### PROVIDED DATA
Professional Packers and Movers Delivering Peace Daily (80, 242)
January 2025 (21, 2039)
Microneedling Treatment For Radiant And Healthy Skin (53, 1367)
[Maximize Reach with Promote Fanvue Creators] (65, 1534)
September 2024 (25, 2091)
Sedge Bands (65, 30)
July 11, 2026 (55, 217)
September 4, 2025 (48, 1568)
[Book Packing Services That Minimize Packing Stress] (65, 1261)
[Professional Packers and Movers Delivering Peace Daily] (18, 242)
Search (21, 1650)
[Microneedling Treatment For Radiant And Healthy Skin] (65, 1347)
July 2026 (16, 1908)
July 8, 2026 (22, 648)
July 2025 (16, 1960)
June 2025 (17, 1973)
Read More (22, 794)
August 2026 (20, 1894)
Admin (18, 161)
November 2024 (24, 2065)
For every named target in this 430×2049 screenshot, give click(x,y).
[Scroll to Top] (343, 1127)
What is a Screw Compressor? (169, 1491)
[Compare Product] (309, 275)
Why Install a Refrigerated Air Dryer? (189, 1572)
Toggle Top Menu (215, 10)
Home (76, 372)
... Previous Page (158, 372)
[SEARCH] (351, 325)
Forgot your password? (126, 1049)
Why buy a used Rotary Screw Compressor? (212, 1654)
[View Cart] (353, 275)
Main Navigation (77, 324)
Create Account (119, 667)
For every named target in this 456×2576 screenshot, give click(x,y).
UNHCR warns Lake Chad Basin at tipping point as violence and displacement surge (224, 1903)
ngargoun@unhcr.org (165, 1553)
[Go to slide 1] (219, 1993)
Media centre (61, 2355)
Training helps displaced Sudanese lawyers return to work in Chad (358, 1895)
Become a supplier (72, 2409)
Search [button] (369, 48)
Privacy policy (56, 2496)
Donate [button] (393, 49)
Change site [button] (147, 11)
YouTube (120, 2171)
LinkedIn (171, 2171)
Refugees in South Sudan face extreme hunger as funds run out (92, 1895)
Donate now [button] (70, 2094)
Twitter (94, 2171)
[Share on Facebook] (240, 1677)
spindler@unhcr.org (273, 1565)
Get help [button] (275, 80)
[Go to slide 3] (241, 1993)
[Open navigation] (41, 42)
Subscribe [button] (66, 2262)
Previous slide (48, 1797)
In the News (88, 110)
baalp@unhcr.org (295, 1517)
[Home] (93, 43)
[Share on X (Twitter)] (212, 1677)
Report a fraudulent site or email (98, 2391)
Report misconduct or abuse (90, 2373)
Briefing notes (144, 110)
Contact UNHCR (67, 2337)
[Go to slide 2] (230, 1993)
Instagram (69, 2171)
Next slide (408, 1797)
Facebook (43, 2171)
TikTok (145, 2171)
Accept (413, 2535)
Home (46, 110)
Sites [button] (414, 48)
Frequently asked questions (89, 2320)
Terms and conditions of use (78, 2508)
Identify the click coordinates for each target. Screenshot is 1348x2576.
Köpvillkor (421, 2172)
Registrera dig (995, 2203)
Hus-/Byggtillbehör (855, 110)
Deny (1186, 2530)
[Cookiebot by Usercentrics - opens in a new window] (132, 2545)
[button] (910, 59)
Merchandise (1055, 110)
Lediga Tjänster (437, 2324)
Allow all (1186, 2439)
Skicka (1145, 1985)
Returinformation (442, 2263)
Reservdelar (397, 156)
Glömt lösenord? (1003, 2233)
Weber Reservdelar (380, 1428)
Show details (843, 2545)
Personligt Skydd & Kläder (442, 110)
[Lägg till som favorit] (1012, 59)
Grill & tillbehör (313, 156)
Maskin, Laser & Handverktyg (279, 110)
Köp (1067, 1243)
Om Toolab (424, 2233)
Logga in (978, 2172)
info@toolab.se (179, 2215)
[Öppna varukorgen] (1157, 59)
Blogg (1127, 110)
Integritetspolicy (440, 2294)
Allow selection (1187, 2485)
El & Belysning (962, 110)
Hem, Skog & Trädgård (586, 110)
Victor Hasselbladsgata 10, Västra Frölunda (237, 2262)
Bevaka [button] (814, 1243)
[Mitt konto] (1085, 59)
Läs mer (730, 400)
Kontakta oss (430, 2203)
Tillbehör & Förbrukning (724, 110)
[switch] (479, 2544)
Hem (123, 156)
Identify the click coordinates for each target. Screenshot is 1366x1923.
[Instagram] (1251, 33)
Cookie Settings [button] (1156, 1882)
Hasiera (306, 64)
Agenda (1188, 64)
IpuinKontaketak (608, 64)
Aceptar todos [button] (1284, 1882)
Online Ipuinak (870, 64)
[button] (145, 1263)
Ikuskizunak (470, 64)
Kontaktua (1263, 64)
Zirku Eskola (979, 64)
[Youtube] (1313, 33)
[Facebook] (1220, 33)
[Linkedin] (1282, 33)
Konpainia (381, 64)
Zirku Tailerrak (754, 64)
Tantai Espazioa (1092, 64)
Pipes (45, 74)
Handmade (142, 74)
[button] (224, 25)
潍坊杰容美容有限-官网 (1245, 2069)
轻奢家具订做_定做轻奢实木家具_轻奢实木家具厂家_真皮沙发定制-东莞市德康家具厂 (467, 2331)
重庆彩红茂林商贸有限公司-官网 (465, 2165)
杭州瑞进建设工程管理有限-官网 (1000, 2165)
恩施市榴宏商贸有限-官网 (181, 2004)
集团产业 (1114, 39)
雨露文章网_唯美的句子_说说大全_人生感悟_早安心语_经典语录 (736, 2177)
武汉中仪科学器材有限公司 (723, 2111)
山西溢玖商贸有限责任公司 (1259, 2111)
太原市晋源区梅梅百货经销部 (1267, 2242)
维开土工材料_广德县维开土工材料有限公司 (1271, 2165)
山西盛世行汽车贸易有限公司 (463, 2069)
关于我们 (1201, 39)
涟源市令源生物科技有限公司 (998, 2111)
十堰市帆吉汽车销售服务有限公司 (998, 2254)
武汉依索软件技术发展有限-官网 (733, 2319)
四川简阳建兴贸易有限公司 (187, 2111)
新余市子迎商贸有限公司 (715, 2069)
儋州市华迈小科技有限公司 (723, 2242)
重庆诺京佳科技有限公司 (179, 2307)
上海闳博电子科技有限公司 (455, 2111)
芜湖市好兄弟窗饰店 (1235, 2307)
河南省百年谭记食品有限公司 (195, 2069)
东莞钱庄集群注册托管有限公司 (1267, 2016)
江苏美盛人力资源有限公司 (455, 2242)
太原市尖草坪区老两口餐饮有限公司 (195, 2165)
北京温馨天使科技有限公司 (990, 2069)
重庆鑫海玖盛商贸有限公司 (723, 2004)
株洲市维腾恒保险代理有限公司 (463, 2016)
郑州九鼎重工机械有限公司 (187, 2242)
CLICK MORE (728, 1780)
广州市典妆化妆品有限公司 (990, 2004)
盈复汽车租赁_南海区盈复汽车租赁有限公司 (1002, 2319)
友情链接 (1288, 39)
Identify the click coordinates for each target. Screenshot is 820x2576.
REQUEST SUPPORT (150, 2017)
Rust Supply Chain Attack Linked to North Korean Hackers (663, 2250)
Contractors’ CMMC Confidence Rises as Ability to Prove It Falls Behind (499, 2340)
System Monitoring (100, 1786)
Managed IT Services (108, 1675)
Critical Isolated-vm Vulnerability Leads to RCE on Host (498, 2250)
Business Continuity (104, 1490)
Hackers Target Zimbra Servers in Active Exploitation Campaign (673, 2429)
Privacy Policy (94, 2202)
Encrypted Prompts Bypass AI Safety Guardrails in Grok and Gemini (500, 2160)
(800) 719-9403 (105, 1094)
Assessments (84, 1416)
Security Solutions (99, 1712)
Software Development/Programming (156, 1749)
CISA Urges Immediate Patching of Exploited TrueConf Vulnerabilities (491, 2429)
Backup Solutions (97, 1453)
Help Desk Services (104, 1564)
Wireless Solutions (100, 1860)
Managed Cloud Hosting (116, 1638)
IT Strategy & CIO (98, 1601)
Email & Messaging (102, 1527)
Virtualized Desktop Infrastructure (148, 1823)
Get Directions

### EXERCISE OBJECTIVE
For this exercise, repeat exactly the lines of the data above from the one with "Refugees in South" down to the one with "Victor Hasselbladsgata 10, Västra", both end lines included.

### TASK OUTPUT
Refugees in South Sudan face extreme hunger as funds run out (92, 1895)
Donate now [button] (70, 2094)
Twitter (94, 2171)
[Share on Facebook] (240, 1677)
spindler@unhcr.org (273, 1565)
Get help [button] (275, 80)
[Go to slide 3] (241, 1993)
[Open navigation] (41, 42)
Subscribe [button] (66, 2262)
Previous slide (48, 1797)
In the News (88, 110)
baalp@unhcr.org (295, 1517)
[Home] (93, 43)
[Share on X (Twitter)] (212, 1677)
Report a fraudulent site or email (98, 2391)
Report misconduct or abuse (90, 2373)
Briefing notes (144, 110)
Contact UNHCR (67, 2337)
[Go to slide 2] (230, 1993)
Instagram (69, 2171)
Next slide (408, 1797)
Facebook (43, 2171)
TikTok (145, 2171)
Accept (413, 2535)
Home (46, 110)
Sites [button] (414, 48)
Frequently asked questions (89, 2320)
Terms and conditions of use (78, 2508)
Identify the click coordinates for each target. Screenshot is 1348x2576.
Köpvillkor (421, 2172)
Registrera dig (995, 2203)
Hus-/Byggtillbehör (855, 110)
Deny (1186, 2530)
[Cookiebot by Usercentrics - opens in a new window] (132, 2545)
[button] (910, 59)
Merchandise (1055, 110)
Lediga Tjänster (437, 2324)
Allow all (1186, 2439)
Skicka (1145, 1985)
Returinformation (442, 2263)
Reservdelar (397, 156)
Glömt lösenord? (1003, 2233)
Weber Reservdelar (380, 1428)
Show details (843, 2545)
Personligt Skydd & Kläder (442, 110)
[Lägg till som favorit] (1012, 59)
Grill & tillbehör (313, 156)
Maskin, Laser & Handverktyg (279, 110)
Köp (1067, 1243)
Om Toolab (424, 2233)
Logga in (978, 2172)
info@toolab.se (179, 2215)
[Öppna varukorgen] (1157, 59)
Blogg (1127, 110)
Integritetspolicy (440, 2294)
Allow selection (1187, 2485)
El & Belysning (962, 110)
Hem, Skog & Trädgård (586, 110)
Victor Hasselbladsgata 10, Västra Frölunda (237, 2262)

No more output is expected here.